Pakistan ex-spymaster Hamid Gul, foe of U.S., friend of Osama bin Laden, dead at 78




ISLAMABAD – Hamid Gul, who led Pakistan’s powerful Inter-Services Intelligence agency as it funneled U.S. and Saudi cash and weapons to Afghan jihadis fighting against the Soviets and later publicly supported Islamic militants, died late Saturday of a brain hemorrhage. He was 78.

Gul’s tenure at the ISI and his outspoken backing of al-Qaida leader Osama bin Laden and other extremists highlighted the murky loyalties at play years later when the Sept. 11 attacks and their aftermath tested the U.S.-Pakistani alliance.

Gul came to be seen as an increasingly out-of-touch braggart later in life, as he appeared on countless Pakistani television programs warning of conspiracies and demanding his country militarily confront its nuclear-armed neighbor India.

“The unruly mujahedeen commanders obeyed and respected him like no one else,” Gul’s online autobiography reads. “Later on with the advent of the Taliban’s rise he was equally admired and respected.”

Gul died late Saturday night at the hill resort of Murree near the capital, Islamabad, his daughter, Uzma Gul, told The Associated Press. She said Gul suffered a brain hemorrhage.

Funeral prayers were offered at an army base in the garrison city of Rawalpindi near the capital, Islamabad. Pakistani army chief Gen. Raheel Sharif attended alongside other serving and retired military officers.

Born Nov. 20, 1936, near Sargodha in eastern Pakistan, Gul served in the army and fought in two wars against India. He viewed India with suspicion for the rest of his life, claiming it wanted to seize Pakistan’s nuclear arsenal. Many believe he helped shape Pakistan’s policy of funding Islamic militant groups to attack India’s interests in the disputed Kashmir region.

Gul became the chief of the ISI in 1987, at a time when the U.S. and Saudi Arabia were using the spy agency to funnel billions of dollars to militants fighting the Soviets during their occupation of neighboring Afghanistan.
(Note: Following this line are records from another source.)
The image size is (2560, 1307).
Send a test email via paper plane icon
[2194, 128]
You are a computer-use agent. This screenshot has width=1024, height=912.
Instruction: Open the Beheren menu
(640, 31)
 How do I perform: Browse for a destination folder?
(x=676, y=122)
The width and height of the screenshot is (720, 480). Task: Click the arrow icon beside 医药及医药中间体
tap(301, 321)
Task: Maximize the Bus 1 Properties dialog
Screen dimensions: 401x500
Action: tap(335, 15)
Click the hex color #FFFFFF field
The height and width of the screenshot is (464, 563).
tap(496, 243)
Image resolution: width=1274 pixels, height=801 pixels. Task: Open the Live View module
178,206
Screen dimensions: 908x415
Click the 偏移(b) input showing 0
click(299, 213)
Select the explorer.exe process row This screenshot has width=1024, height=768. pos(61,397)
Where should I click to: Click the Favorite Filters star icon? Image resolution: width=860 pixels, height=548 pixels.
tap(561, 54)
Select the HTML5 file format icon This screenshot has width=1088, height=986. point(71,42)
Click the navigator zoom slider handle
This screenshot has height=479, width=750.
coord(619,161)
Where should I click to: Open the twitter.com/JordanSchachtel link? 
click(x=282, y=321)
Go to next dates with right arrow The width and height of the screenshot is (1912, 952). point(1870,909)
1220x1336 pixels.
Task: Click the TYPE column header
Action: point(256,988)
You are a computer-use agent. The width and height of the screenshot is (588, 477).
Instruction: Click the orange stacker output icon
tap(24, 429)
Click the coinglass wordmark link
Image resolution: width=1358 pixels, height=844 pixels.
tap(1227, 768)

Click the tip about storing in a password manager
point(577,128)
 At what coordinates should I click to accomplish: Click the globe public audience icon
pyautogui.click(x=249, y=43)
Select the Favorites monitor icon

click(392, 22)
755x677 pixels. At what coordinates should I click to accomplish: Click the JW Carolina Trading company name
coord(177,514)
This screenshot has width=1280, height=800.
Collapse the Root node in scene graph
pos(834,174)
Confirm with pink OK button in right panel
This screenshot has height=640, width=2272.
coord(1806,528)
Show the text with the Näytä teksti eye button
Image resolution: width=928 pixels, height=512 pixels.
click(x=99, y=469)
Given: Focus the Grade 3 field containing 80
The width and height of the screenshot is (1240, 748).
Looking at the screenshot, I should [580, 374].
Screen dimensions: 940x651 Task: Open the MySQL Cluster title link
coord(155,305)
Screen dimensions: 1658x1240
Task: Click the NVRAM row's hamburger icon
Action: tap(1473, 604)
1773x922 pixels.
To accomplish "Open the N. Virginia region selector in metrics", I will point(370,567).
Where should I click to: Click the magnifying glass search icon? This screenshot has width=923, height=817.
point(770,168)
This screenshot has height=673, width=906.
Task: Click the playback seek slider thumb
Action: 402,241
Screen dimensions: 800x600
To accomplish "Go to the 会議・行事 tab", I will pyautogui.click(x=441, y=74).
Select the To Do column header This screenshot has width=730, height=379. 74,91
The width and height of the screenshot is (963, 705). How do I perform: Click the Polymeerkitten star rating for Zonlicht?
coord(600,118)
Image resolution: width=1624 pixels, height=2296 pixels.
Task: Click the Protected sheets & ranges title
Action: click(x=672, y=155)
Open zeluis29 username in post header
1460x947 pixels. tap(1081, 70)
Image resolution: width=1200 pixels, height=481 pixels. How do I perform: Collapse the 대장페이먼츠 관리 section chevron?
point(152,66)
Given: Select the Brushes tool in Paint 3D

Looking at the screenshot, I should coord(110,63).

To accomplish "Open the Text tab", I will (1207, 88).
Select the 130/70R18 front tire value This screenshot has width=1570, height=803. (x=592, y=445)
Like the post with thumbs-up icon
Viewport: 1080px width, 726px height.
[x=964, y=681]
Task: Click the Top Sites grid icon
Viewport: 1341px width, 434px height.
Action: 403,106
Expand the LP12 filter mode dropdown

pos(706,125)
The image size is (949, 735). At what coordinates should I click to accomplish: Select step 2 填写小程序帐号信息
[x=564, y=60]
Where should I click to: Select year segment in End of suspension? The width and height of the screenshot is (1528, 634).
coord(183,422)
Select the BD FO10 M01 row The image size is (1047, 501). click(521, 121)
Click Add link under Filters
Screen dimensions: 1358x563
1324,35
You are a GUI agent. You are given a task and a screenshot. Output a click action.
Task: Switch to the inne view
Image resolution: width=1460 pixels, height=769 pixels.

Those militants later became the backbone of the Taliban and included a young Saudi named Osama bin Laden.

The government of Prime Minister Benazir Bhutto forced Gul out in 1989. He later acknowledged having forged an alliance of Islamist political parties to challenge Bhutto in the 1988 elections that brought her to power.

Despite being stripped of his office, Gul remained influential. Though unnamed in the Sept. 11 commission report, U.S. officials at the time said they suspected Gul tipped bin Laden off to a failed 1998 cruise missile attack targeting him in Afghanistan. The operation came in response to al-Qaida attacks on embassies in Kenya and Tanzania that killed 224 people. The officials said he contacted Taliban leaders and assured them that he would provide three or four hours of warning before any U.S. missile launch.

Gul also was a close ally of Afghan warlord Gulbuddin Hekmatyar, who received U.S. assistance during the Soviet occupation and was a bitter rival of Taliban figurehead Mullah Mohammad Omar. The U.S. declared Hekmatyar a “global terrorist” in 2003 because of alleged links to al-Qaida and froze all assets he may have had in the United States.

After the Sept. 11 attacks, Gul became an outspoken opponent to the U.S. while cheering the Taliban in public and media appearances. There were allegations, however, that Gul had a more hands-on approach. U.S. intelligence reports later released by WikiLeaks allege he dispatched three men in December 2006 to carry out attacks in Afghanistan’s capital.

“Reportedly Gul’s final comment to the three individuals was to make the snow warm in Kabul, basically telling them to set Kabul aflame,” the report said.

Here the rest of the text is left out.